\name{biwtCorrelation}
\alias{biwtCorrelation}
%\alias{biwt.cor.vect}
\alias{biwt.cor}
%\alias{biwt.dist}
%- Also NEED an '\alias' for EACH other topic documented here.
\title{A function to compute a weighted correlation based on Tukey's biweight}
\description{
The following function compute a multivariate location and scale estimate based on Tukey's biweight weight function. }
\usage{
biwt.cor(x, r=.2, output="matrix", median=TRUE, full.init=TRUE, absval=TRUE)
}
%- maybe also 'usage' for other objects documented here.
\arguments{
  \item{x}{ a \eqn{g x n} matrix or data frame (\eqn{g} is the number of observations (genes), \eqn{n} is the number of measurements)}
  \item{r}{ breakdown (\eqn{k/n} where \eqn{k} is the largest number of measurements that can be replaced with arbitrarily large values while keeping the estimates bounded).  Default is r=.2. }
  \item{output}{ a character string specifying the output format.  Options are "matrix" (default), "vector", or "distance".  See value below}
  \item{median}{ a logical command to determine whether the initialization is done using the coordinate-wise median and MAD^2 (TRUE, default) or using the minimum covariance determinant (MCD)  (FALSE).  Using the MCD is substantially slower.  The MAD is the median of the absolute deviations from the median.  See the R help file on \code{mad}.}
  \item{full.init}{ a logical command to determine whether the initialization is done for each pair separately (FALSE) or only one time at the beginning using a random sample from the data matrix (TRUE, default).  Initializing for each pair separately is substantially slower.}
  \item{absval}{ a logical command to determine whether the distance should be measured as 1 minus the absolute value of the correlation (TRUE, default) or simply 1 minus the correlation (FALSE)}
}
\details{

Using \code{\link{biwt.est}} to estimate the robust covariance matrix, a robust measure of correlation is computed using Tukey's biweight M-estimator.  The biweight correlation is essentially a weighted correlation where the weights are calculated based on the distance of each measurement to the data center with respect to the shape of the data.  The correlations are computed pair-by-pair because the weights should depend only on the pairwise relationship at hand and not the relationship between all the observations globally.  The biwt functions simply compute many pairwise correlations and create distance matrices for use in other algorithms (e.g., clustering).

In order for the biweight estimates to converge, a reasonable initialization must be given.  Typically, using TRUE for the median and full.init arguments will provide acceptable initializations.  With particularly irregular data, the MCD should be used to give the initial estimate of center and shape.  With data sets in which the observations are orders of magnitudes different, full.init=FALSE should be specified.


}
\value{
Specifying "matrix" for the ouput argument returns a matrix of the biweight correlations.

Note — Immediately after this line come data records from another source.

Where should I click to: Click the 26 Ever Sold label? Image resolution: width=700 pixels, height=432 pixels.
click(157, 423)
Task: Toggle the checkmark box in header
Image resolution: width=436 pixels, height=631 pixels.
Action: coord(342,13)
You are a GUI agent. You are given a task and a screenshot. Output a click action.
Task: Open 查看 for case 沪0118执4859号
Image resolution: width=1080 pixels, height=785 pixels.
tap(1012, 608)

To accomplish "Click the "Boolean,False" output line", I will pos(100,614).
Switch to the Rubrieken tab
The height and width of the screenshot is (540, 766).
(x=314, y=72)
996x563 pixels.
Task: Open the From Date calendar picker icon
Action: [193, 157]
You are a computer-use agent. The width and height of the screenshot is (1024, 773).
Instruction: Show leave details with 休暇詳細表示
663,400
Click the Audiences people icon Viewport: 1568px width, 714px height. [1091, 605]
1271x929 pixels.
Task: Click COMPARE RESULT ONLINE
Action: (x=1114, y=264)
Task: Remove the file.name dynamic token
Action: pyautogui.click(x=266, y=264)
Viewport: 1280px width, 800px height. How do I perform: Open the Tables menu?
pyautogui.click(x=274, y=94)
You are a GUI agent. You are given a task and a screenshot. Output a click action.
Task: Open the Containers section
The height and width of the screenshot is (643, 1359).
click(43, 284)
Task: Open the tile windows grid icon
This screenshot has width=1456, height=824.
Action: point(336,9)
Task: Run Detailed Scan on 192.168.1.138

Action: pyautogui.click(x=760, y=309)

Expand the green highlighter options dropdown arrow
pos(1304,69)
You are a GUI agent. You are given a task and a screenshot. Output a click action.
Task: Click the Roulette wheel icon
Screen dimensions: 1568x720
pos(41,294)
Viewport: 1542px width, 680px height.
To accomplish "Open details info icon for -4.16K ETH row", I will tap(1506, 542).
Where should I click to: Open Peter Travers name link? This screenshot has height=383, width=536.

Specifying "vector" for the ouput argument returns a vector consisting of the lower triangle of the correlation matrix stored by columns in a vector, say \eqn{bwcor}. If \eqn{g} is the number of observations and \eqn{bwcor} is the correlation vector, then for \eqn{i < j <= g}, the biweight correlation between (rows) \eqn{i} and \eqn{j} is \eqn{bwcor[(j-1)*(j-2)/2 + i]}. The length of the vector is \eqn{g*(g-1)/2}, i.e., of order \eqn{g^2}. 


Specifying "distance" for the ouput argument returns a matrix of the biweight distances (default is 1 minus absolute value of the biweight correlation).


}
\references{ Hardin, J., Mitani, A., Hicks, L., VanKoten, B.; \bold{A Robust Measure of Correlation Between Two Genes on a Microarray}, \emph{BMC Bioinformatics}, \bold{8}:220; 2007.   }
\author{Jo Hardin \email{jo.hardin@pomona.edu} }
\note{

If there is too much missing data or if the initialization is not accurate, the function will compute the MCD for a given pair of observations before computing the biweight correlation (regardless of the initial settings given in the call to the function).

The "vector" output option is given so that correlations can be stored as vectors which are less computationally intensive than matrices.

}

\seealso{\code{\link{biwt.est}} }
\examples{

samp.data <-t(mvrnorm(30,mu=c(0,0,0),
	Sigma=matrix(c(1,.75,-.75,.75,1,-.75,-.75,-.75,1),ncol=3)))

# To compute the 3 pairwise correlations from the sample data:

samp.bw.cor <- biwt.cor(samp.data, output="vector")
samp.bw.cor

# To compute the 3 pairwise correlations in matrix form:

samp.bw.cor.mat <- biwt.cor(samp.data)
samp.bw.cor.mat

# To compute the 3 pairwise distances in matrix form:

samp.bw.dist.mat <- biwt.cor(samp.data, output="distance")
samp.bw.dist.mat

# To convert the distances into an object of class `dist'

as.dist(samp.bw.dist.mat)
}


% Add one or more standard keywords, see file 'KEYWORDS' in the
% R documentation directory.
\keyword{robust}
\keyword{multivariate}
\keyword{cluster}
%\keyword{biweight}
%\keyword{correlation}
%\keyword{Tukey}